Microsoft Research has rolled out a fresh technique designed to better align Large Language Models (LLMs) with human intentions, leveraging active preference elicitation. This new AI strategy aims to fine-tune the efficiency and precision of LLMs by maximizing their reward functions.
Harnessing Human Feedback
Historically, Reinforcement Learning from Human Feedback (RLHF) has been the go-to method for aligning LLMs with user expectations. This approach seeks to enhance a reward function based on human evaluations of prompt-response pairs. The diversity in responses is crucial for developing flexible language models, ensuring the reward system doesn't become confined to narrow optimal solutions.

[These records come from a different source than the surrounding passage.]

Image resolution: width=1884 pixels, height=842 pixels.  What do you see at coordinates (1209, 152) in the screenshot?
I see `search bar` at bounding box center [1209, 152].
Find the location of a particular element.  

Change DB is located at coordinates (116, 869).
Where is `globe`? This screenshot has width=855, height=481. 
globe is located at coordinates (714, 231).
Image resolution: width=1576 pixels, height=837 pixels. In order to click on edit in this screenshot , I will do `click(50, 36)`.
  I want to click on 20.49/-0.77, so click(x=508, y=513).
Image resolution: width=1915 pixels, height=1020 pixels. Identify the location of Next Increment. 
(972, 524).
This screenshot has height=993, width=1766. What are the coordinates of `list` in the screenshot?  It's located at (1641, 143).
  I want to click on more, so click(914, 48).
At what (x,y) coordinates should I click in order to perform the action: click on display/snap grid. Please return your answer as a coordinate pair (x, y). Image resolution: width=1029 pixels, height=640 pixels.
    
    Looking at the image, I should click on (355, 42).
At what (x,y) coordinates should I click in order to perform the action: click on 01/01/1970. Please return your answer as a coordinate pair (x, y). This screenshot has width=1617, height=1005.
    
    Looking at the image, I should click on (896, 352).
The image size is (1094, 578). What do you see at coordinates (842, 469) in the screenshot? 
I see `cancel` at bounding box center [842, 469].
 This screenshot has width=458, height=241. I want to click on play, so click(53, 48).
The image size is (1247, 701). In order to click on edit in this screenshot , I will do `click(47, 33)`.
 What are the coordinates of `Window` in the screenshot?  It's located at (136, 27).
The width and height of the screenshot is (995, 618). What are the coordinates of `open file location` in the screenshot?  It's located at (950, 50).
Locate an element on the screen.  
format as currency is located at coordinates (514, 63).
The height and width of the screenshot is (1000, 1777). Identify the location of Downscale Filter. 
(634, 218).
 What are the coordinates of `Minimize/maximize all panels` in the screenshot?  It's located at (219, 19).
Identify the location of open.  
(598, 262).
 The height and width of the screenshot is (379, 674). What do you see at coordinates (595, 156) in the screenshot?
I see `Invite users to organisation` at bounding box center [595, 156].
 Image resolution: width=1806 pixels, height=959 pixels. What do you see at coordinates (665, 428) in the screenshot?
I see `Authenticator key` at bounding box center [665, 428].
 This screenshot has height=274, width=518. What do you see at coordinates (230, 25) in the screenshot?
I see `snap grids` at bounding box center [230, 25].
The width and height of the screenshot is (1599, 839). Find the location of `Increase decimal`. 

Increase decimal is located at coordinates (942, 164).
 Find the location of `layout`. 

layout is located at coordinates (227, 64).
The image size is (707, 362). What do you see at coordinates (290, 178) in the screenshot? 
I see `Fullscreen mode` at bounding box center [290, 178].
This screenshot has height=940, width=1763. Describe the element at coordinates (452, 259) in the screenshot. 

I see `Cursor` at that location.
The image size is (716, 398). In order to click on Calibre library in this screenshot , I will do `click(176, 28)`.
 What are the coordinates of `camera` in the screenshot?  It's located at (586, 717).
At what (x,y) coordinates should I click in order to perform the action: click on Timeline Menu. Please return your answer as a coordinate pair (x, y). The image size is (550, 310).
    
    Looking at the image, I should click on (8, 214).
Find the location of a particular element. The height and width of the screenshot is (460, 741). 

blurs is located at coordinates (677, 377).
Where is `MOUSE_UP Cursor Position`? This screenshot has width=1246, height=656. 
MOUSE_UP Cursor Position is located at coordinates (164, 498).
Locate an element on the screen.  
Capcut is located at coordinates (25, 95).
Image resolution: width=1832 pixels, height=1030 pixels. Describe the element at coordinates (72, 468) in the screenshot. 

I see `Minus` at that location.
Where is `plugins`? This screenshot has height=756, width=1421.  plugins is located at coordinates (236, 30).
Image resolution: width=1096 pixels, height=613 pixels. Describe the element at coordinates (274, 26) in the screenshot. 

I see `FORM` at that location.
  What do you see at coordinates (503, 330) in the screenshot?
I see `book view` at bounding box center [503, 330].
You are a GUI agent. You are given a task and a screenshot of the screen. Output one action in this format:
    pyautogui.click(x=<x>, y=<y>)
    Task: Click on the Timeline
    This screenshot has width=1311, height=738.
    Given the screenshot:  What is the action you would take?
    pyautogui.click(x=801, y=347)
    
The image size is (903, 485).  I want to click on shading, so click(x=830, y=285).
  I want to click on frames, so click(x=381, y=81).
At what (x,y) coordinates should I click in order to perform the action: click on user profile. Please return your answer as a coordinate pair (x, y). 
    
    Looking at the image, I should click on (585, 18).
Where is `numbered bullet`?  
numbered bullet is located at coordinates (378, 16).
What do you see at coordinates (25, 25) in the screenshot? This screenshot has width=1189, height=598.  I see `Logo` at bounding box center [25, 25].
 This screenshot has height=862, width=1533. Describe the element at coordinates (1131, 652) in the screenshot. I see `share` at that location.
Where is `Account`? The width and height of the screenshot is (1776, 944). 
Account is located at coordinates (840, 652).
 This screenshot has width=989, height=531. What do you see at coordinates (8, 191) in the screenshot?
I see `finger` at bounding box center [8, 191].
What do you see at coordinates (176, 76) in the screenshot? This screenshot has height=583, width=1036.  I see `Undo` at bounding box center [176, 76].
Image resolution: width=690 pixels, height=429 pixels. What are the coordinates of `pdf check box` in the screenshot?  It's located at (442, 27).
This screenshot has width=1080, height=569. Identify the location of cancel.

The alignment process can be executed either online or offline. Offline alignment involves creating a variety of responses for predetermined prompts, but this often doesn't encompass the extensive range of natural language variations. Conversely, online alignment adopts an iterative approach, collecting new preference data from feedback on LLM-generated responses. This method facilitates exploration of previously uncharted language territories but may risk overfitting due to passive data gathering.
Introduction of Self-Exploring Language Models (SELM)
To overcome the shortcomings of current techniques, Microsoft researchers have proposed a bilevel objective that prioritizes responses with a potentially high reward. Dubbed Self-Exploring Language Models (SELM), this method incorporates the reward function directly within the LLM, therefore eliminating the need for a separate reward model. SELM seeks to enhance exploration efficiency while minimizing unselective preference for new extrapolations compared to Direct Preference Optimization (DPO).
Initial experiments show that SELM boosts performance on key instruction-following benchmarks like MT-Bench and AlpacaEval 2.0 when applied to models such as Zephyr-7B-SFT and Llama-3-8B-Instruct. Furthermore, SELM displays notable performance across a range of academic standards in various contexts.
This method ensures that LLMs not only follow instructions more accurately but also consider a broader spectrum of responses. It marks a significant step forward in aligning LLMs with user intentions, promising more reliable and capable language models. For those interested in more specifics, the research paper is accessible on arXiv.